TO BE DONE:
Reproduce the following records line for line, with no changes.

----- LISTING -----

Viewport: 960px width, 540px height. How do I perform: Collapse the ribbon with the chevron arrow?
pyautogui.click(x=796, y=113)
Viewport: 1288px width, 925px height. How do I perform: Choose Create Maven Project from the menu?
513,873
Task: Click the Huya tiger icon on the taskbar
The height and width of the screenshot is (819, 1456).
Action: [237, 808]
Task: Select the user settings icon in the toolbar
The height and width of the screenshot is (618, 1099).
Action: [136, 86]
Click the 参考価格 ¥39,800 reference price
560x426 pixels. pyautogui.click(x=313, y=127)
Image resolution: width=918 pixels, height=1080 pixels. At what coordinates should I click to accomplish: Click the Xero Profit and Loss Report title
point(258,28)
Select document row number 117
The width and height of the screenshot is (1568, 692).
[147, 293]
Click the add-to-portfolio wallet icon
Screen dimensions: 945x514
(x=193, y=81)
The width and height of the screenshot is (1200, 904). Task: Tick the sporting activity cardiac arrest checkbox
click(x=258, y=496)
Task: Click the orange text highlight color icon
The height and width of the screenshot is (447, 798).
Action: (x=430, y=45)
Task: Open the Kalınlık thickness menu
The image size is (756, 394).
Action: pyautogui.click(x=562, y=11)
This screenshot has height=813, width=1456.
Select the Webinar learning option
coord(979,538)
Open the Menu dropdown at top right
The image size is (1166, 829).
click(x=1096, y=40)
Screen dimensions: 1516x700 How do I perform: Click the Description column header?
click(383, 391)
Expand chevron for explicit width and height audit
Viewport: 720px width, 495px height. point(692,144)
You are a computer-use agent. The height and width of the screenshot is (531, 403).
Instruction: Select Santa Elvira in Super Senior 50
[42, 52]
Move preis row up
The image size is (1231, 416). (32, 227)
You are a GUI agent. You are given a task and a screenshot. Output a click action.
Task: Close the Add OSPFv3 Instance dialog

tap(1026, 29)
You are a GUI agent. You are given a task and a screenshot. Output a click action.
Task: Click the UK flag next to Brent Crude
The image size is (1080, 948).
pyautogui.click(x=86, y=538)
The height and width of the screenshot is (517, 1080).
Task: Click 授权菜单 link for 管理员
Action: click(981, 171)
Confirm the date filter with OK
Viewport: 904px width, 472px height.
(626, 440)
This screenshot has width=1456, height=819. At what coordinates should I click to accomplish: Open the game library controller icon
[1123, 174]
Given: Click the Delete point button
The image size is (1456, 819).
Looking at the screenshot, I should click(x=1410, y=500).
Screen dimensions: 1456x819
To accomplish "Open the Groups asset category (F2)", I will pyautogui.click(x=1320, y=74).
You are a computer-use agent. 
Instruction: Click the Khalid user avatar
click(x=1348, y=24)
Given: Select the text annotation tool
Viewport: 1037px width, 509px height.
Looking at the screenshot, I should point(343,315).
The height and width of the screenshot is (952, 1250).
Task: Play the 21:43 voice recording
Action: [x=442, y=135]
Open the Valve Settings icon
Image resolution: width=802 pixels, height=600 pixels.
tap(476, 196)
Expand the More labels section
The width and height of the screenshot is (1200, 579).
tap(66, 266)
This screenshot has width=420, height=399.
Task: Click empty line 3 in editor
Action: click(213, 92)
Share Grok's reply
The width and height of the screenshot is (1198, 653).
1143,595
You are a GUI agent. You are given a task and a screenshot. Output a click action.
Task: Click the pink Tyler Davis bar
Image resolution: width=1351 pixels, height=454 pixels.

-----

COMPLETE RESPONSE:
Viewport: 960px width, 540px height. How do I perform: Collapse the ribbon with the chevron arrow?
pyautogui.click(x=796, y=113)
Viewport: 1288px width, 925px height. How do I perform: Choose Create Maven Project from the menu?
513,873
Task: Click the Huya tiger icon on the taskbar
The height and width of the screenshot is (819, 1456).
Action: [237, 808]
Task: Select the user settings icon in the toolbar
The height and width of the screenshot is (618, 1099).
Action: [136, 86]
Click the 参考価格 ¥39,800 reference price
560x426 pixels. pyautogui.click(x=313, y=127)
Image resolution: width=918 pixels, height=1080 pixels. At what coordinates should I click to accomplish: Click the Xero Profit and Loss Report title
point(258,28)
Select document row number 117
The width and height of the screenshot is (1568, 692).
[147, 293]
Click the add-to-portfolio wallet icon
Screen dimensions: 945x514
(x=193, y=81)
The width and height of the screenshot is (1200, 904). Task: Tick the sporting activity cardiac arrest checkbox
click(x=258, y=496)
Task: Click the orange text highlight color icon
The height and width of the screenshot is (447, 798).
Action: (x=430, y=45)
Task: Open the Kalınlık thickness menu
The image size is (756, 394).
Action: pyautogui.click(x=562, y=11)
This screenshot has height=813, width=1456.
Select the Webinar learning option
coord(979,538)
Open the Menu dropdown at top right
The image size is (1166, 829).
click(x=1096, y=40)
Screen dimensions: 1516x700 How do I perform: Click the Description column header?
click(383, 391)
Expand chevron for explicit width and height audit
Viewport: 720px width, 495px height. point(692,144)
You are a computer-use agent. The height and width of the screenshot is (531, 403).
Instruction: Select Santa Elvira in Super Senior 50
[42, 52]
Move preis row up
The image size is (1231, 416). (32, 227)
You are a GUI agent. You are given a task and a screenshot. Output a click action.
Task: Close the Add OSPFv3 Instance dialog

tap(1026, 29)
You are a GUI agent. You are given a task and a screenshot. Output a click action.
Task: Click the UK flag next to Brent Crude
The image size is (1080, 948).
pyautogui.click(x=86, y=538)
The height and width of the screenshot is (517, 1080).
Task: Click 授权菜单 link for 管理员
Action: click(981, 171)
Confirm the date filter with OK
Viewport: 904px width, 472px height.
(626, 440)
This screenshot has width=1456, height=819. At what coordinates should I click to accomplish: Open the game library controller icon
[1123, 174]
Given: Click the Delete point button
The image size is (1456, 819).
Looking at the screenshot, I should click(x=1410, y=500).
Screen dimensions: 1456x819
To accomplish "Open the Groups asset category (F2)", I will pyautogui.click(x=1320, y=74).
You are a computer-use agent. 
Instruction: Click the Khalid user avatar
click(x=1348, y=24)
Given: Select the text annotation tool
Viewport: 1037px width, 509px height.
Looking at the screenshot, I should point(343,315).
The height and width of the screenshot is (952, 1250).
Task: Play the 21:43 voice recording
Action: [x=442, y=135]
Open the Valve Settings icon
Image resolution: width=802 pixels, height=600 pixels.
tap(476, 196)
Expand the More labels section
The width and height of the screenshot is (1200, 579).
tap(66, 266)
This screenshot has width=420, height=399.
Task: Click empty line 3 in editor
Action: click(213, 92)
Share Grok's reply
The width and height of the screenshot is (1198, 653).
1143,595
You are a GUI agent. You are given a task and a screenshot. Output a click action.
Task: Click the pink Tyler Davis bar
Image resolution: width=1351 pixels, height=454 pixels.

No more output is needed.